The Urgency of Now--Why We Need to Stop Fighting about Climate Change and Get Serious about Energy Transition
Written by Hari Osofsky
The United Nations Framework Convention Convention on Climate Change has begun its annual conference of the parties in Durban. From the start, the news is depressing, and as Lesley McAlister noted in her blog, has a bit of a deja vu quality, and not in a good way. The Chief Economist of the International Energy Agency, Fatih Birol, indicated that we’re on track for 6 degrees of warming by 2100 if we don’t change our energy use patterns. Meanwhile, Canada, which is failing to meet its Kyoto Protocol commitments, has announced it won’t sign on for another commitment period. While there are many nuanced negotiations going on regarding many important issues, which small groups of people fully understand, the progress on some of these topics since last year’s Cancun negotiations does not address the fundamental problem: we are nowhere any kind of big picture solution to this problem. This is why the soon-to-be-released casebook I’m writing with Lesley McAlister ends with major climate change and geo-engineering as it’s two primary scenarios, and asks our students to try to get us to an alternative future.

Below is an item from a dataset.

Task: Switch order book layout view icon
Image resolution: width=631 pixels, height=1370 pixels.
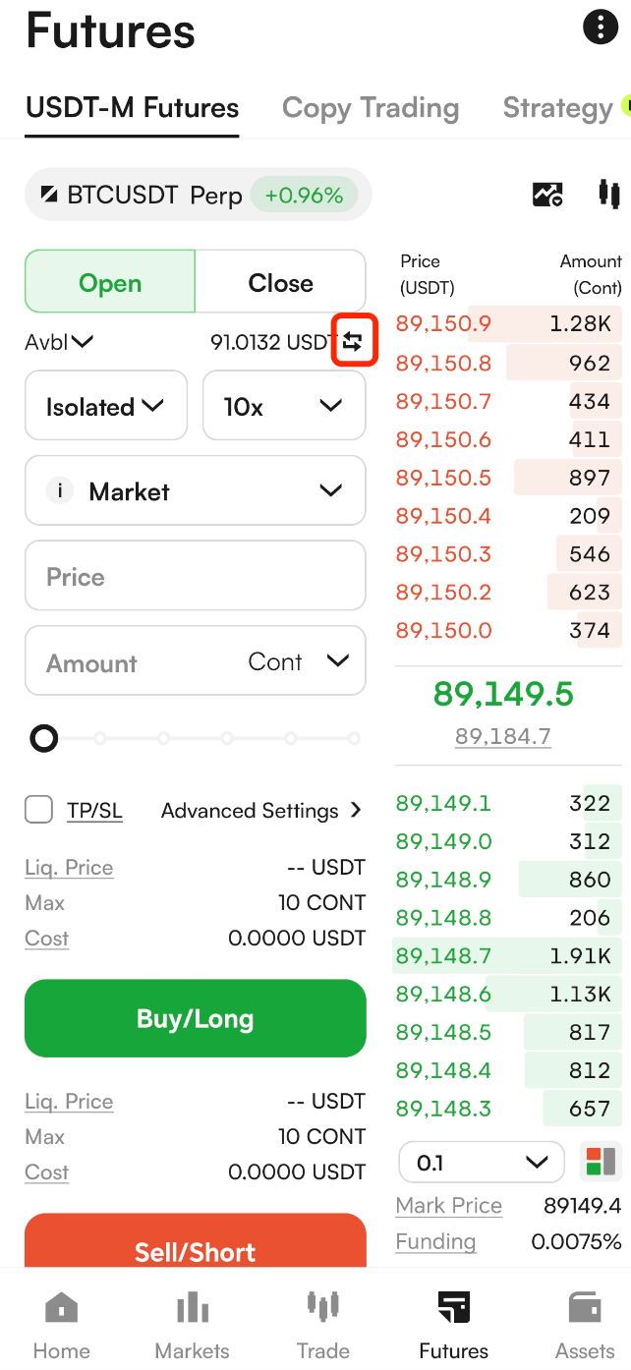Action: coord(600,1163)
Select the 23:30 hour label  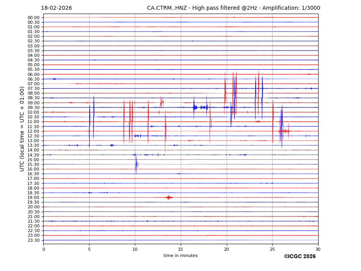33,240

I started a talk a week ago saying that I wish I were a climate skeptic and having a good friend say that she doesn’t understand how we can keep going working on this incredibly depressing issue. It’s hard to know what to do when consensus science says that we’re creating a catastrophic problem and when there’s just not political will to act fast enough. The reason I have projects on both suburbs and geo-engineering emerges from the schizophrenia that this moment brings. I’m trying to come up with creative ways to impact the big picture as top down approaches fail (known by academics as pluralist or polycentric governance models) while trying to make sure we have legal mechanisms thought through as we begin to approach geo-engineering more seriously. And for the record, I have very grave doubts that, even with our best scientists thinking it through, geo-engineering (technological efforts to reverse warming effects or get carbon out of the system) is likely to go well. And all this is under the Obama Administration–many leading Republican candidates want to eliminate the meager progress this country has made and one of them may win if our economy doesn’t improve more soon.

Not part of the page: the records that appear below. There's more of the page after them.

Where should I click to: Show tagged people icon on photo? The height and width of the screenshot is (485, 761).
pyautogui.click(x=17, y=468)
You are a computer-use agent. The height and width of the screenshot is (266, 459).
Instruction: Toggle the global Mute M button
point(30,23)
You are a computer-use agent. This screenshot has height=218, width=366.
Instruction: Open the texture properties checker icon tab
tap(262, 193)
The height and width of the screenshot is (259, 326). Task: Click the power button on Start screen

So, assuming there are plenty of people out there who are not radical climate skeptics but simply feel overwhelmed by this issue, what can you personally do to be constructive as people from around the world try to be constructive in Durban? First, we need to push as fast as we can in our local communities–and many of us live in small cities where we can make a difference (the central cities in the Twin Cities, for example, represent just a quarter of the metro’s population)–to get our governments and people to start at least making the easy choices. There’s still lots of low hanging fruit. By transitioning to cleaner energy through energy efficiency measures and increasing renewables, cities can often save themselves a lot of money. And green energy is not necessarily more expensive, by the way. One of the most hopeful moments for me this semester was when my students and I went to visit the regional transmission organization here and heard a system operator say that they try to put as much wind onto the system as possible, not because its environmentally better, but because it’s the cheapest source of energy in the system.

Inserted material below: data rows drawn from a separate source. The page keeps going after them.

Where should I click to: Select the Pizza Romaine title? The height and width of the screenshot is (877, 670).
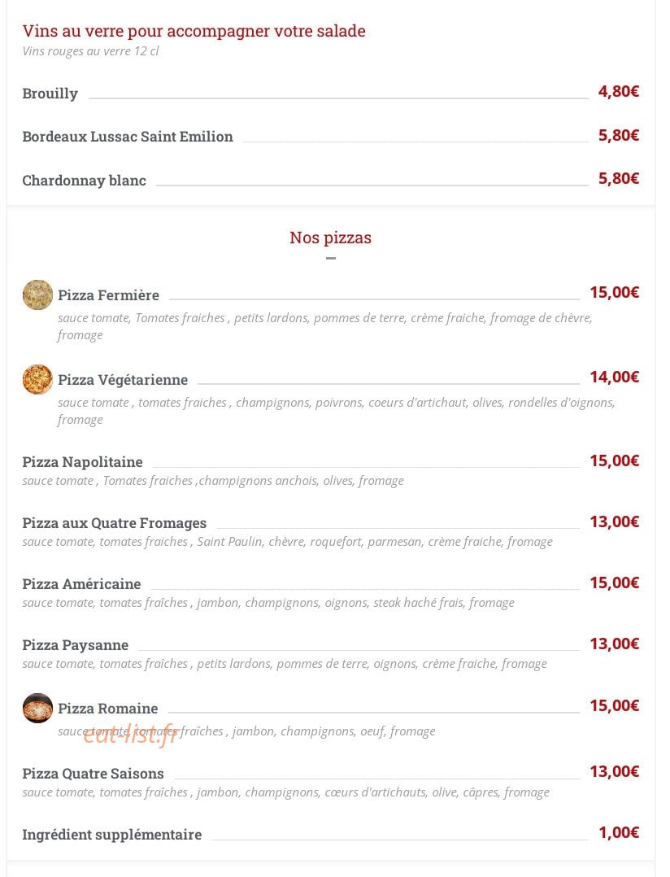pyautogui.click(x=108, y=709)
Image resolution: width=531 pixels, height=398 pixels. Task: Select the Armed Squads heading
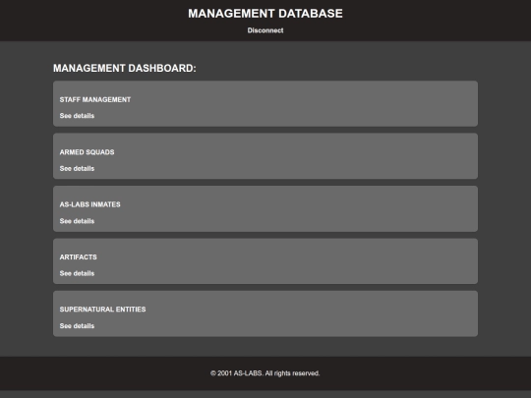pos(88,152)
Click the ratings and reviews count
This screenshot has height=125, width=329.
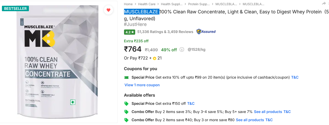coord(165,32)
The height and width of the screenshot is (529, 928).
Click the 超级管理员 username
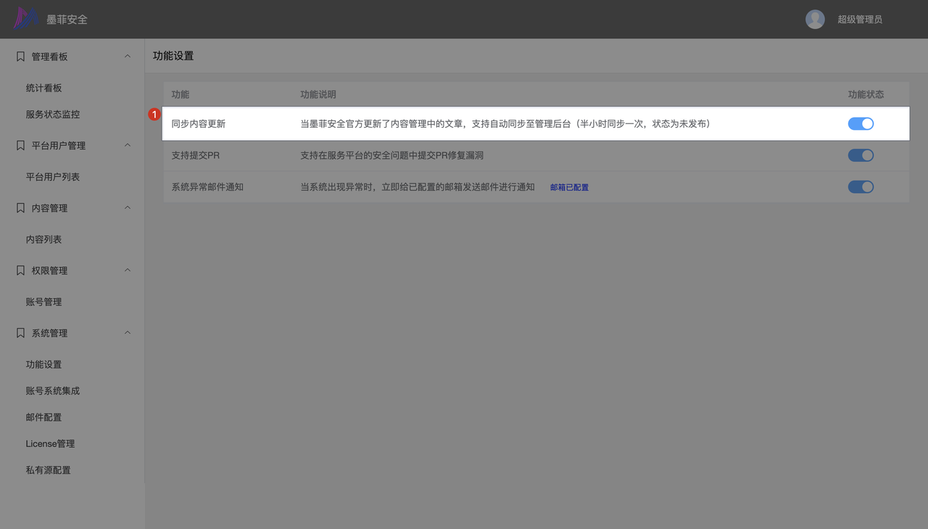click(x=860, y=20)
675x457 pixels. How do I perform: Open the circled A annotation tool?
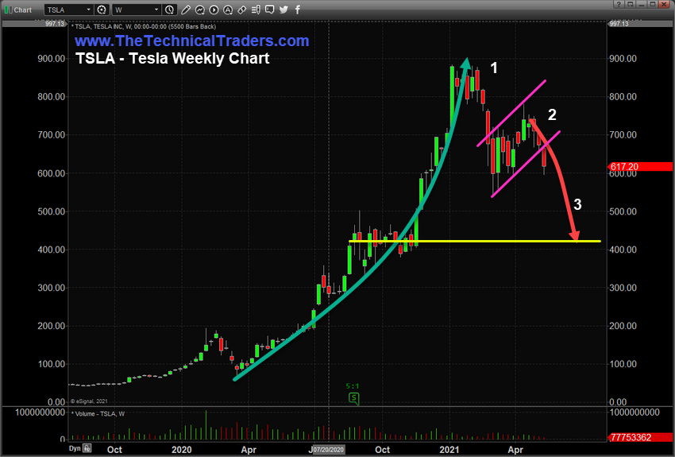tap(228, 10)
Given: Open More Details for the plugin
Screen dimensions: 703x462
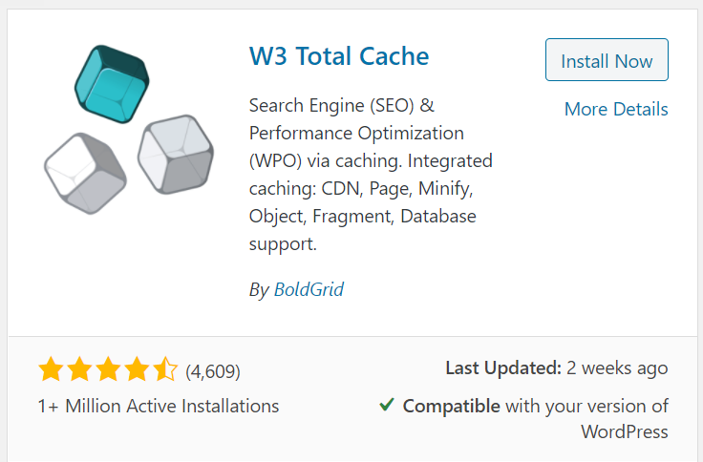Looking at the screenshot, I should coord(616,109).
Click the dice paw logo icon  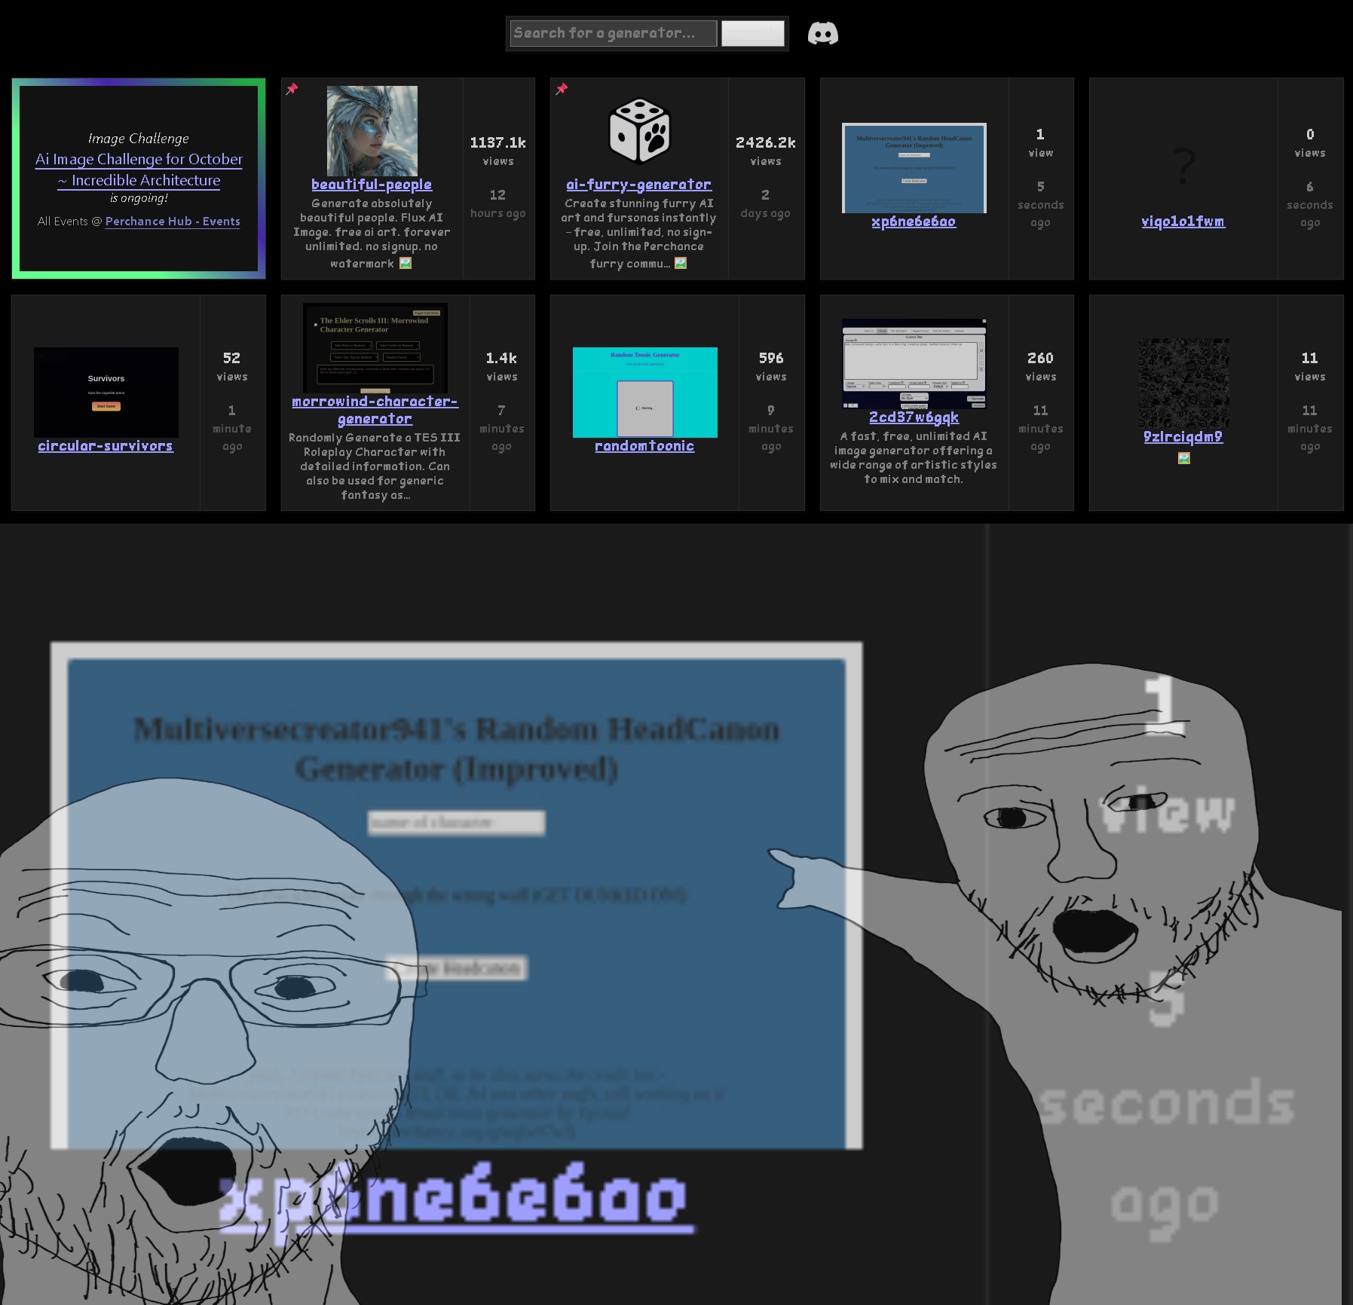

Second, we need to try to change the discourse and we can all make a difference in this. It’s time to stop wasting enormous amounts of energy fighting, and work together. As is not uncommon in times of great economic distress, we have two populist movements in this country, the Tea Party and Occupy Wall Street. Although very different politically, they both represent deep dissatisfaction with the status quo in this country. Meanwhile, we have an often vitriolic political discourse, especially as we march towards another presidential election, that leads to people wasting enormous time and energy fighting rather than working together constructively. We can each individually change this by reaching across the aisle and partnering. Energy transition, which really needs to happen, is not a Democratic or a Republican issue. Many of the suburban sustainability efforts in the Twin Cities metro that I’ve looked at are taking place in communities that lean Republican. Whatever you think of climate change, helping your community transition to cheaper, cleaner energy makes sense. These measures are not enough as our representatives sit in Durban likely failing to address climate change adequately, but they’re something we can do right now, where we live, and make a difference.
Hari Osofsky
Cross-posted on Environmental Law Profs Blog and Intlawgrrls.